An internship; A corset Thursday, Aug 7 2014 

I am a big fan of education. I love learning. Much to my surprise, I also love teaching. (and miss it very much, in fact, quick shout out to my SHS kids!)

So when I received an inquiry about an internship from a very eager and talented young lady, I was inclined to figure out a way to make it happen, despite my schedule being all sorts of all over the place this summer.

Emma, the young lady in question, was in need of a Renaissance Faire-style bodice (I use this term instead of “corset” for various reasons, but for the purpose of this post they are interchangeable).

I decided to propose a one-day internship during which I would walk Emma through the process of creating a Faire bodice, pointing out important factors about patterning, cutting, finishing, etc. along the way.

She was thrilled by the prospect, and the date was set.

With only one day, I thought it best to do some prep work…

I had a few appropriate fashion fabrics and some cotton canvas that I pre-washed (always!).

I pulled out an old bodice in the style we were going to use and, with her measurements, created a paper pattern sized for her.

Goths in the sun, oh no!

My bodice from the Early Years of BRF had tie-on shoulder straps and laced up the sides and back.

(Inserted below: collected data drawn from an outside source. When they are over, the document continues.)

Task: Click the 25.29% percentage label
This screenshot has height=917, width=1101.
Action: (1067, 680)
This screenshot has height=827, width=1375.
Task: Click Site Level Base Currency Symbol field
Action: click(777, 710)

I ironed the fabrics and had them ready to lay out, and had a few color choices in bias tape ready.

Checkered fabric- fun!

When she arrived, we got right to it, and we made good progress. We cut out 2 layers of cotton canvas lining, between which the boning would be sandwiched. When this was done it was time to cut out the fashion fabric… this particular pattern was a multi-colored check which I suggested turning to a 45 degree angle, making the squares into diamonds and creating a fun harlequin-esque look. She loved this idea, and I explained that we could do so because we had a strong base with the two layers of canvas and changing the grain of the fashion fabric alone wouldn’t change the way the garment would lay (if we angled all three layers, it would stretch in ways we would not want because it would then be cut on the bias).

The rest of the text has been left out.